I pointed feebly a leaden finger at the white face over against me with the shine of the moon on it.

"Dead?"

"No. He hass just fainted. You are not to talk!"

"And Donald Roy----?"

The imperious little hand slipped down to cover my mouth, and Kenneth Montagu kissed it where it lay. For a minute she did not lift the hand, what time I lay in a dream of warm happiness. A chuckle from the opposite seat aroused me. The eyes in the colourless face had opened, and Volney sat looking at us with an ironic smile.

"I must have fallen asleep--and before a lady. A thousand apologies! And for awaking so inopportunely, ten thousand more!"

He changed his position that he might look the easier at her, a half-humorous admiration in his eyes. "Sweet, you beggar my vocabulary. As the goddess of healing you are divine."

The flush of alarmed maiden modesty flooded her cheek.

"You are to lie still, else the wound will break out again," she said sharply.

"Faith, it has broken out," he feebly laughed, pretending to misunderstand. Then, "Oh, you mean the sword cut. 'Twould never open after it has been dressed by so fair a leech."

The girl looked studiously out of the coach window and made no answer. Now, weak as I was--in pain and near to death, my head on her lap with her dear hand to cool my fevered brow--yet was I fool enough to grow insanely jealous that she had used her kerchief to bind his wound. His pale, handsome face was so winning and his eyes so beautiful that they thrust me through the heart as his sword had been unable to do.

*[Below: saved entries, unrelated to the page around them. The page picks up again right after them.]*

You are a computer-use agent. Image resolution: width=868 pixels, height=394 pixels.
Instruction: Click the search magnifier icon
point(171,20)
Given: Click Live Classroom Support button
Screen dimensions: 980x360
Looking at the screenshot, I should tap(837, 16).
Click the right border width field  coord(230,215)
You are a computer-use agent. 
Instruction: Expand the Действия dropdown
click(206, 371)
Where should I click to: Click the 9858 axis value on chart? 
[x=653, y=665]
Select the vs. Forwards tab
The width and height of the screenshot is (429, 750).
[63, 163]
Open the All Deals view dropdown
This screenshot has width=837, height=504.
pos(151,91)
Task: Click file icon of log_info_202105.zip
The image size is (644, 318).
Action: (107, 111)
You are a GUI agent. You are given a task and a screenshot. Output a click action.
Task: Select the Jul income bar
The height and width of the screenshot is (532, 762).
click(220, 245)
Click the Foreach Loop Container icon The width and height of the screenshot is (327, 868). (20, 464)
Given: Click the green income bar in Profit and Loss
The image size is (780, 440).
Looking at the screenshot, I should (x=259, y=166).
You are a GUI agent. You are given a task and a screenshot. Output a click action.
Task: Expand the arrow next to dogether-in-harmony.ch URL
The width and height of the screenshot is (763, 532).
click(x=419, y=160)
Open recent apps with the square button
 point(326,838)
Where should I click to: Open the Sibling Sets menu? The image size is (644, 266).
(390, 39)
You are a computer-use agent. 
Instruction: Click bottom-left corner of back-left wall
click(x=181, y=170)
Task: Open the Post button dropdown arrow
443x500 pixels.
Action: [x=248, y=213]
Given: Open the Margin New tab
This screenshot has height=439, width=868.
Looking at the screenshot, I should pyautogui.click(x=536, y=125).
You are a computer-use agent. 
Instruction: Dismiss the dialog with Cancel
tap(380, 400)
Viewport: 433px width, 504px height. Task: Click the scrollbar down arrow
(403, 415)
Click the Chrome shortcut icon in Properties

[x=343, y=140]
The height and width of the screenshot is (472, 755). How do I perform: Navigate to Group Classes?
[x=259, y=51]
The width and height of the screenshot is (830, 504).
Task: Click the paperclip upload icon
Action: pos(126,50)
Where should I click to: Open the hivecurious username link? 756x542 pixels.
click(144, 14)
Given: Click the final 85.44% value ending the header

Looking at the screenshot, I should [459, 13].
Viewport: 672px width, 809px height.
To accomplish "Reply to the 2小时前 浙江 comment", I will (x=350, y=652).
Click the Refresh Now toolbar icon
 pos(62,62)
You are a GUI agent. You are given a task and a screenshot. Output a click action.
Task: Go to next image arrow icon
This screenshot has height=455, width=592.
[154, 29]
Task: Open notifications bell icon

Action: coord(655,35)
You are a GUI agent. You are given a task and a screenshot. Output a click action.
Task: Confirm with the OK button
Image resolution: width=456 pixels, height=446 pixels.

He looked at me with an odd sort of friendliness, the respect one man has for another who has faced death without flinching.

"Egad, Montagu, had either of us driven but a finger's breadth to left we had made sure work and saved the doctors a vast deal of pother. I doubt 'twill be all to do over again one day. Where did you learn that mad lunge of yours? I vow 'tis none of Angelo's teaching. No defense would avail against such a fortuitous stroke. Methought I had you speeding to kingdom come, and Lard! you skewered me bravely. 'Slife, 'tis an uncertain world, this! Here we ride back together to the inn and no man can say which of us has more than he can carry."

All this with his easy dare-devil smile, though his voice was faint from weakness. An odd compound of virtues and vices this man! I learnt afterwards that he had insisted on my wounds being dressed before he would let them touch him, though he was bleeding greatly.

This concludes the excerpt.